# Intersesting



## zogman (Mar 20, 2002)

Weedhopper please don't pi## on this thread with some garbeled spew!

If you don't like the story so be it.

Love This Comeback! From a woman in Colorado:

One of my sons serves in the military. He is still stateside, here
in California. He called me yesterday to let me know how warm
and welcoming people were to him, and his troops, everywhere
he goes, telling me how people shake their hands, and thank
them for being willing to serve, and fight, for not only our own
freedoms but so that others may have them also.

But he also told me about an incident in the grocery store he
stopped at yesterday, on his way home from the base. He said
that ahead of several people in front of him stood a woman
dressed in a burkha. He said when she got to the cashier she
loudly remarked about the US flag lapel pin the cashier wore
on her smock.

The cashier reached up and touched the pin, and said proudly,
"Yes, I always wear it and I probably always will."

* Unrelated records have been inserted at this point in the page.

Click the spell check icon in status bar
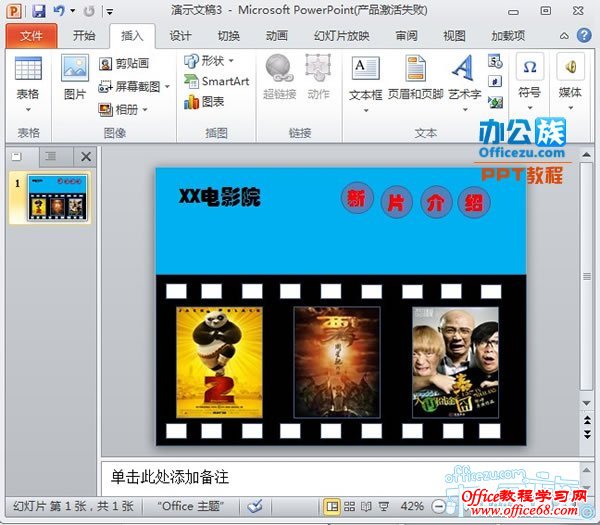 coord(256,506)
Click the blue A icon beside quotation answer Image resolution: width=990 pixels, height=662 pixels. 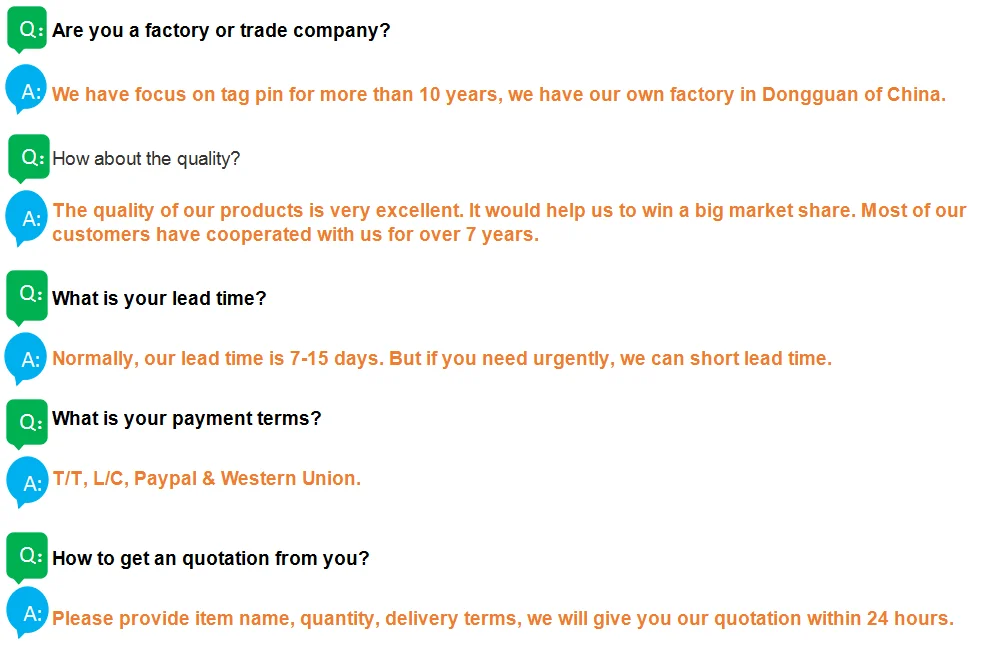(27, 613)
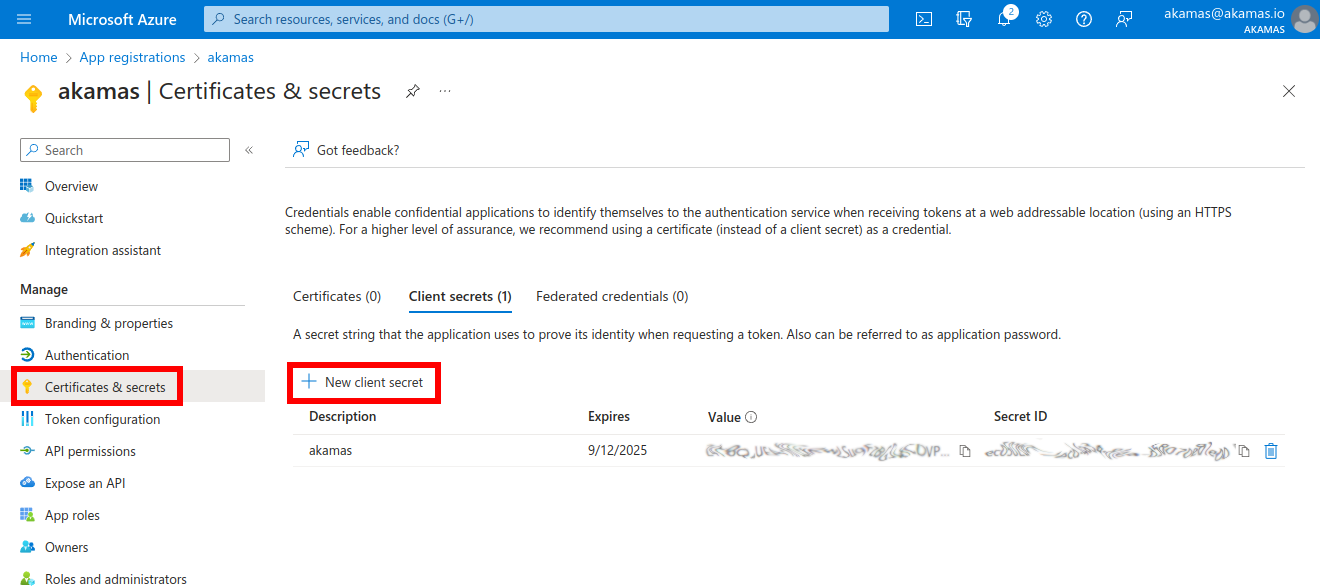Click the feedback icon in top bar
The width and height of the screenshot is (1320, 587).
click(1124, 19)
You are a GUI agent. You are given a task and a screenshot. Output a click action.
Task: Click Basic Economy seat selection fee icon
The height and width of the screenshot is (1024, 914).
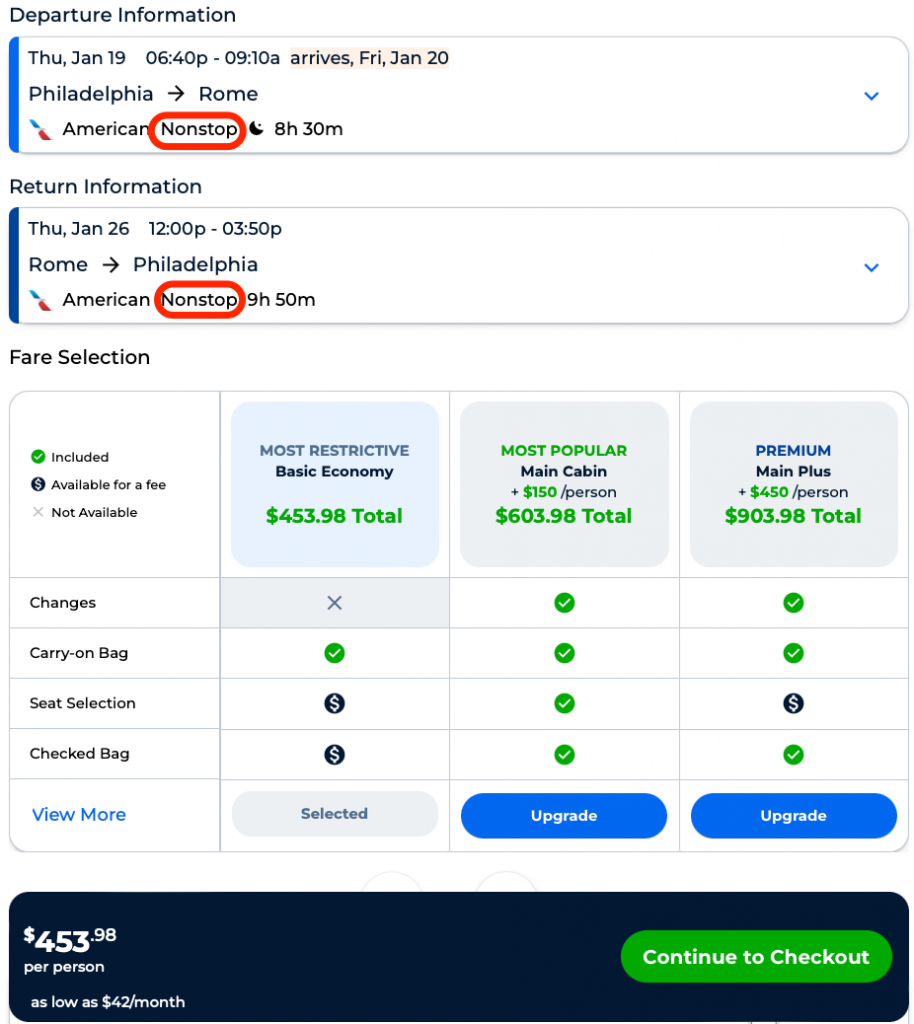pos(335,703)
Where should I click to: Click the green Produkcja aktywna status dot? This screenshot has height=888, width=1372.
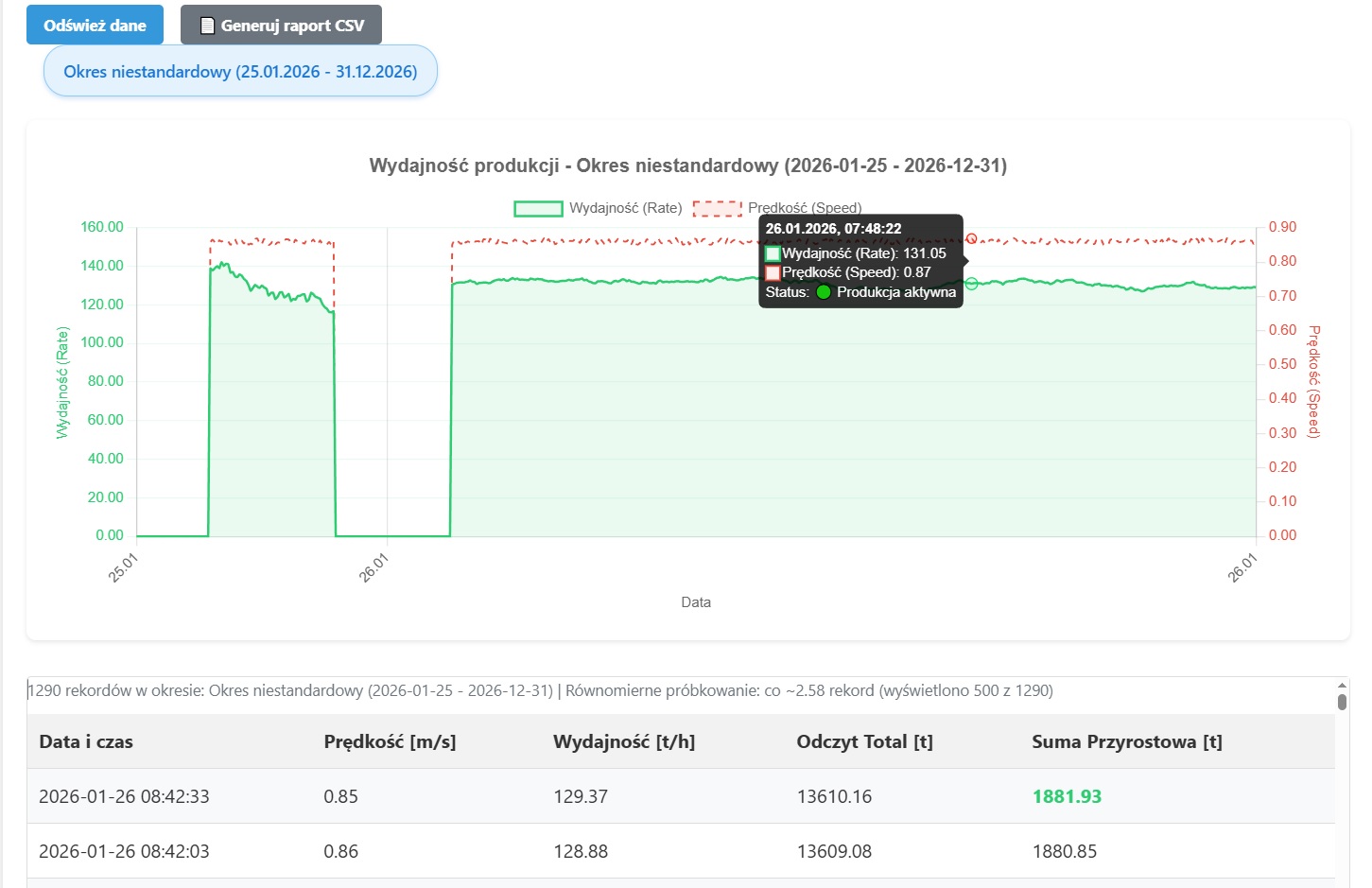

The woman in the burkha then asked the cashier when she
was going to stop bombing her countrymen, explaining that
she was Iraqi.

A gentleman standing behind my son stepped forward, putting
his arm around my son's shoulders, and nodding towards my
son, said in a calm and gentle voice to the Iraqi woman: "Lady,
hundreds of thousands of men and women like this young man
have fought and died so that YOU could stand here, in MY
country and accuse a check-out cashier of bombing YOUR
countrymen. It is my belief that had you been this outspoken in
YOUR own country, we wouldn't need to be here today.
But, hey, if you have now learned how to speak out so loudly
and clearly, I'll gladly buy you a ticket and pay your way back to
Iraq so you can straighten out the mess in YOUR country that
you are obviously here in MY country to avoid."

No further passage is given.